Britain's 'Zone of Interest' wins best international film Oscar
Reuters
March 11, 2024 08:52 MYT
March 11, 2024 08:52 MYT
LOS ANGELES: Britain's "The Zone of Interest," about a German officer's family living next door to the Auschwitz extermination camp during World War Two, won the Oscar for best international feature film on Sunday.
The movie centers on the commandant Rudolf Hoss and his family as they set up a life next to the Auschwitz death camp in occupied Poland, where more than 1.1 million people were murdered in the largest of the concentration camps and extermination centers built by the Nazis.
Director Jonathan Glazer, who earlier made "Sexy Beast" and "Under the Skin," said he wanted to show the capacity for violence in all people in the film, which was shot entirely at Auschwitz.
"We think we could never behave this way and we don't behave this way, but I think we should be less certain in that," Glazer said.
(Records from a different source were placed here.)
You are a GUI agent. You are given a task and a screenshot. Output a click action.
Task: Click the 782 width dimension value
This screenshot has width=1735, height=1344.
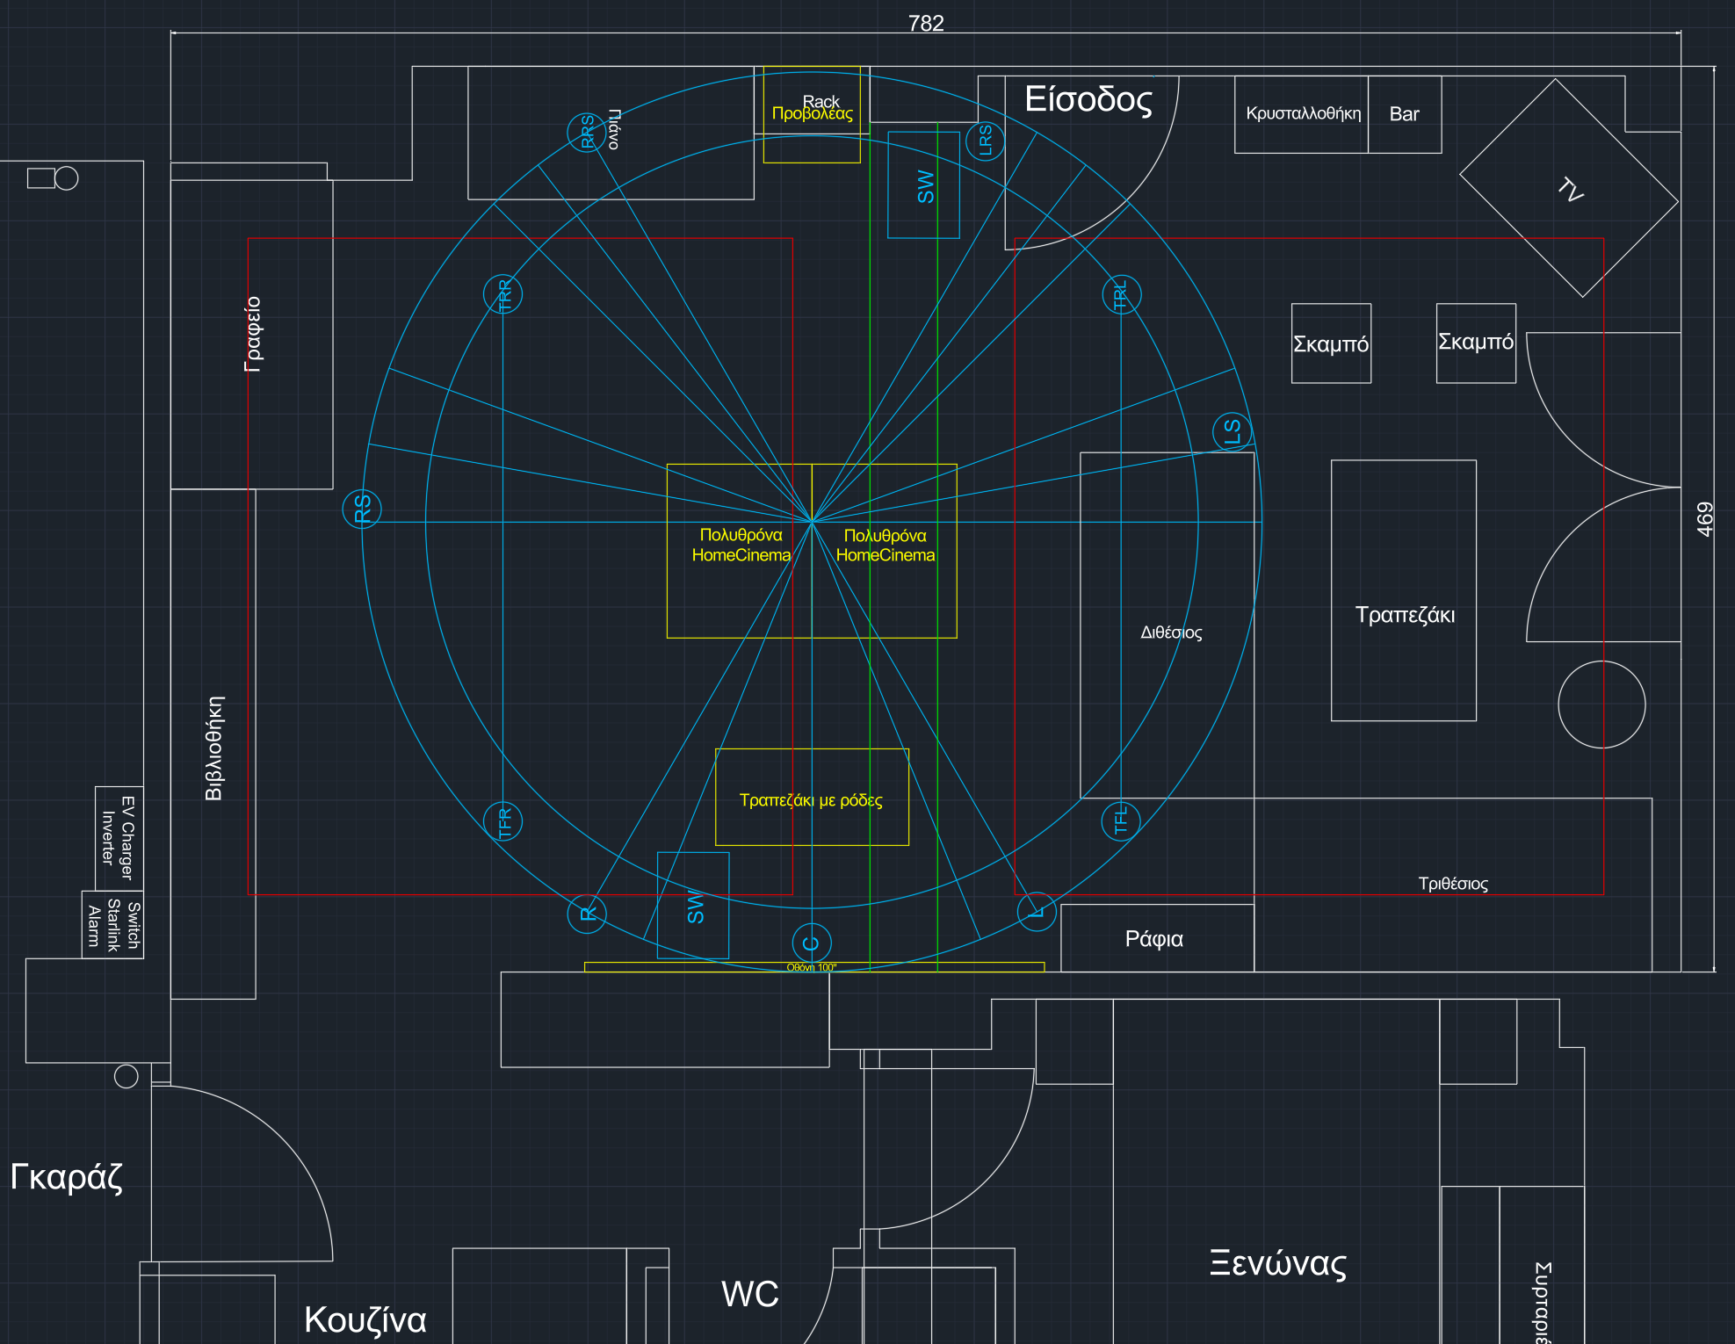click(926, 24)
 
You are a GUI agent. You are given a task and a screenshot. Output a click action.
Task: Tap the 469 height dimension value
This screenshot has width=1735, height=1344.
click(1704, 519)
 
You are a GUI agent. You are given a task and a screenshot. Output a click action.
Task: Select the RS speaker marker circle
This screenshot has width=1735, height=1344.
click(362, 509)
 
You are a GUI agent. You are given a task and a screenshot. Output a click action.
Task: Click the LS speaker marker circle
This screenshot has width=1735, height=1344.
click(1232, 431)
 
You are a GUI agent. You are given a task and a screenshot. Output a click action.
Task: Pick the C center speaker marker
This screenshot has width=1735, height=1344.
click(812, 943)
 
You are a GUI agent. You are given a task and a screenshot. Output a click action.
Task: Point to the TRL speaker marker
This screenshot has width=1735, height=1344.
click(1121, 294)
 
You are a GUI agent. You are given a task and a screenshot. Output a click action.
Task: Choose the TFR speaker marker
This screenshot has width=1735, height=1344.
click(503, 822)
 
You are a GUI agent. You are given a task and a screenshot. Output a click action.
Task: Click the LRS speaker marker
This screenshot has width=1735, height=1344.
click(985, 141)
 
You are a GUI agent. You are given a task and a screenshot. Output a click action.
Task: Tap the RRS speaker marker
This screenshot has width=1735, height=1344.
click(586, 133)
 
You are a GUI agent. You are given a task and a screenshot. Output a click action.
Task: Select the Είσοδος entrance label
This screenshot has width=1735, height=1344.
click(1088, 99)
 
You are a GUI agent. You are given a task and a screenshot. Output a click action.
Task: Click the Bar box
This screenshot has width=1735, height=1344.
click(1404, 114)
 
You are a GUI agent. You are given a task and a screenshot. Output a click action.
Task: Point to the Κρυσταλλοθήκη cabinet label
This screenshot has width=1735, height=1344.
click(1303, 113)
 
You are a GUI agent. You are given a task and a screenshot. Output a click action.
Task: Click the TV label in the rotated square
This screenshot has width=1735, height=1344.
click(1570, 189)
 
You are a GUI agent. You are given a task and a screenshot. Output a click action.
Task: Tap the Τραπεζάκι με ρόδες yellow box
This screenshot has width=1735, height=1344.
click(812, 798)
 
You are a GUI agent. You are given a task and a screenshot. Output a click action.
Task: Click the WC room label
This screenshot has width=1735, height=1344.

The movie, based on a novel by the late Martin Amis, relies on sound, rather than on-screen violence, to convey the horror of the death camp, contrasted with the family's seemingly ordinary lives.
"The Zone of Interest," which also won the Grand Prix at the 2023 Cannes Film Festival, is also nominated for best picture and best director Oscars.
Other nominees in the category were "Perfect Days" from Japan, Spain's "Society of the Snow," "The Teacher's Lounge" from Germany, and Italy's "Io Capitano."